Provided data
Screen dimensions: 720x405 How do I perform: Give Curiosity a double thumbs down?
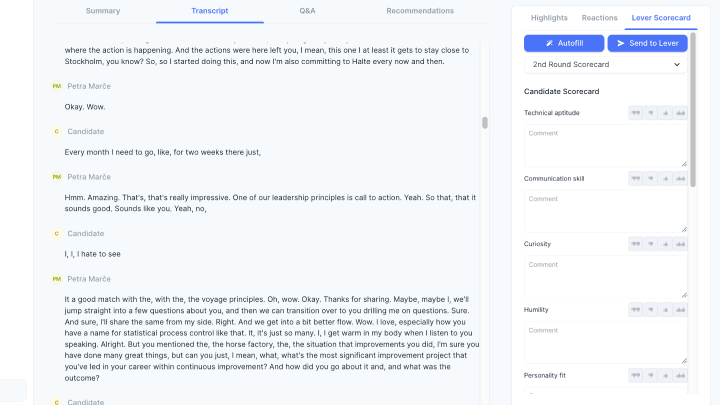[635, 244]
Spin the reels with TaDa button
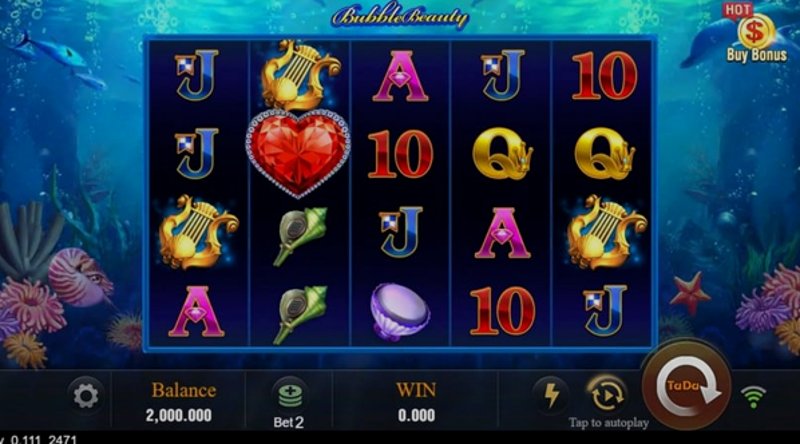The image size is (800, 444). point(687,386)
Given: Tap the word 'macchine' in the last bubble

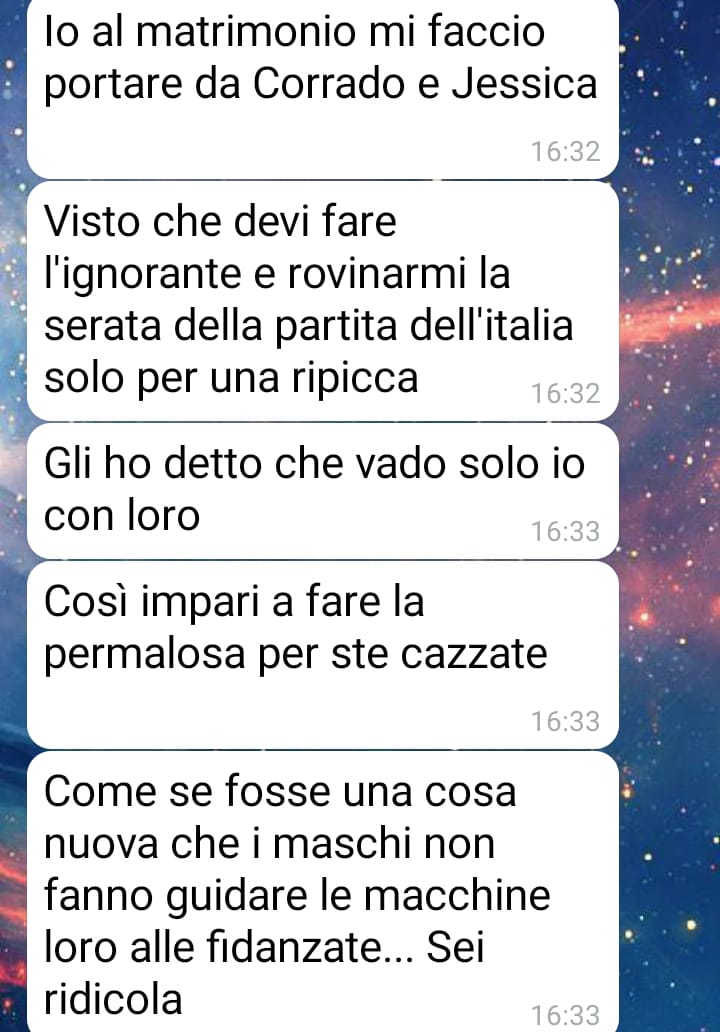Looking at the screenshot, I should coord(457,896).
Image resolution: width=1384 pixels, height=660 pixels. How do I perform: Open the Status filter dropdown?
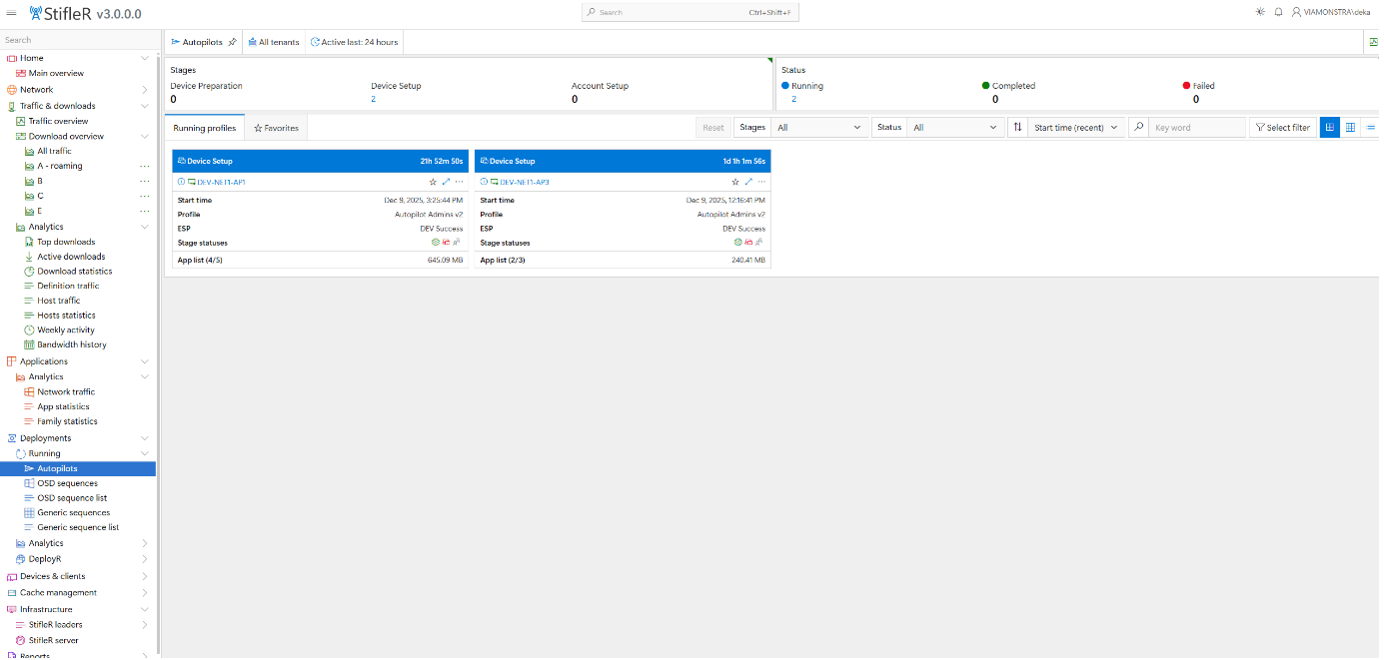coord(955,127)
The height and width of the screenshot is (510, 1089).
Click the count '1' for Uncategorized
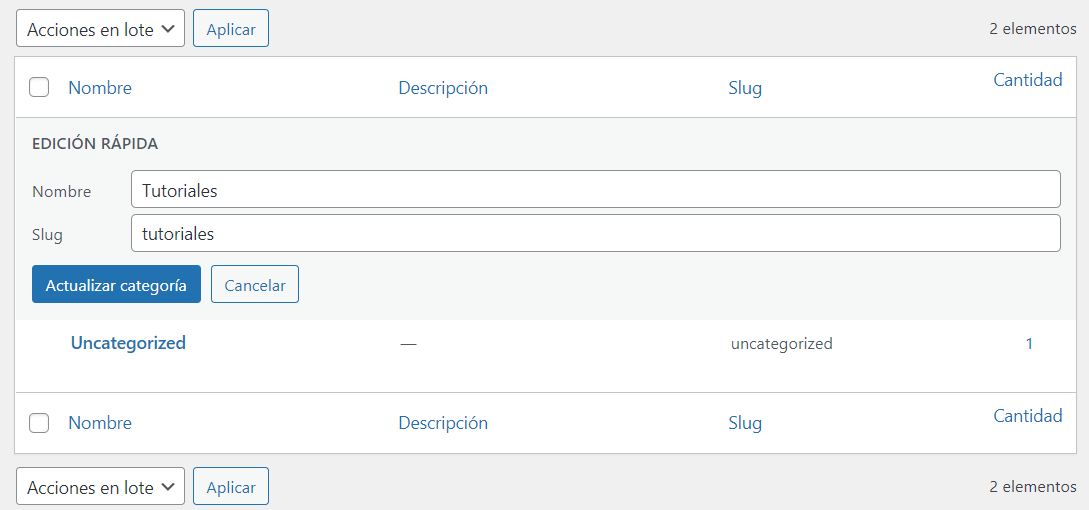pos(1029,344)
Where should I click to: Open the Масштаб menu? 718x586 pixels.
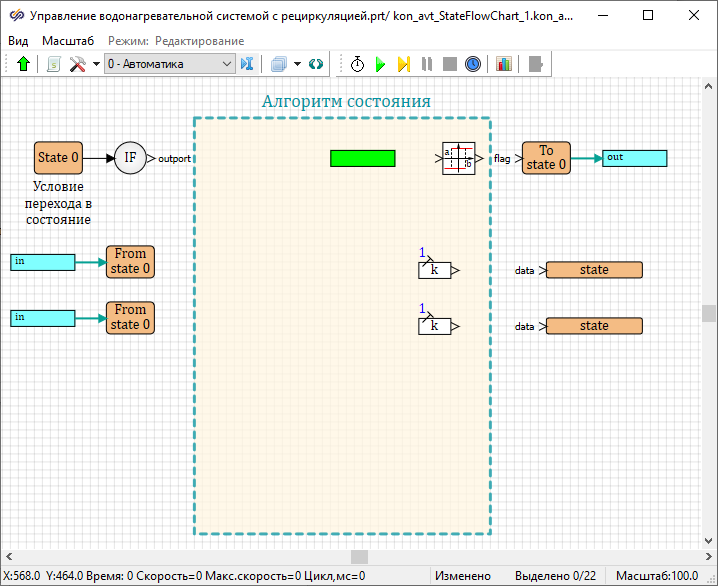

Exercise instructions
Transcribe all of the entries above word for word, leaving out the pictures.

Exercise result
Screen dimensions: 720x405 How do I perform: Give Curiosity a double thumbs down?
[635, 244]
Spin the reels with TaDa button
The image size is (800, 444). point(687,386)
Given: Tap the word 'macchine' in the last bubble

Looking at the screenshot, I should coord(457,896).
Image resolution: width=1384 pixels, height=660 pixels. How do I perform: Open the Status filter dropdown?
coord(955,127)
The height and width of the screenshot is (510, 1089).
Click the count '1' for Uncategorized
pos(1029,344)
Where should I click to: Open the Масштаб menu? 718x586 pixels.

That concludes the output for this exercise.